Frauen wurden über viele Jahrhunderte hinweg von Männern „designt“.

Historische Impressionen.  Über viele Jahrhunderte wurden  Frauen von Männern „entworfen“.
Historische Impressionen.
Über viele Jahrhunderte wurden
Frauen von Männern „entworfen“.

Erst nach einer ersten Durchquerung des Ausstellungsraumes stoßen viele Besucher auf jene Schilder, die die Schaustücke in fünf Epochen trennen: „New Women, New Design 1890–1939“, „Kitchen Transformations 1920– 1950“, „Humanizing Modernism 1940–1960“, „Plastic 1960s“ und „Punk to Postmodernism 1970–1990“. Doch selbst der historische Kontext hilft wenig, das Gefühl loszuwerden, dass es sich um willkürlich zusammengewürfelte Schaustücke handelt. Wieso befindet sich etwa ein Video über die von der österreichischen Architektin Margarete Schütte-Lihotzky in den 20er-Jahren entworfenen „Frankfurter Küche“ gleich neben einer Wand mit Plakatdrucken von Alphonse Mucha, Frank Hazenplug und anderen Künstlern des frühen 20. Jahrhunderts? Nur wer aufmerksam alle Beschriftungen studiert, erfährt, dass die historischen Plakate, auf denen ausschließlich Frauen abgebildet sind, zeigen sollen, dass über viele Jahrhunderte Frauen von Männern „entworfen“ wurden und sich dieses Missverhältnis in den letzten 100 Jahren langsam zu ändern begann. Die farbenfrohen Bilder sind nichtsdestotrotz ein Publikumsmagnet.

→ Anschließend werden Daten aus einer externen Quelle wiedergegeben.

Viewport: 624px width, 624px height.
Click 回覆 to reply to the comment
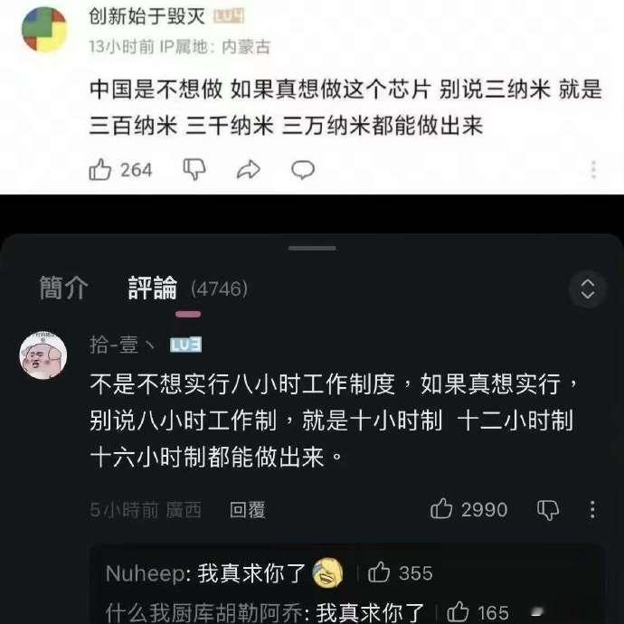click(x=247, y=510)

Das ehrgeizige Konzept der Ausstellung, den Beitrag wichtiger Designerinnen in der westlichen Kultur des 20. Jahrhunderts darzustellen und darüberhinaus die Rolle von Frauen als Zielgruppe und „designtes“ Subjekt zu thematisieren, will nicht so recht aufgehen. Ein guter Überblick gelingt und regt zum Denken und Nachfragen über Frauen an der Seite „großer“ Männer an. Doch es fehlt an Raum, um in die Tiefe zu gehen.

Den roten Faden, der die Schaustücke zusammenhält, sucht man vergeblich – was ja eigentlich ganz gut so ist: Denn es zeigt, dass es nicht darauf ankommt, ob es nun Frauen oder Männer sind, die hinter einem guten Design stecken.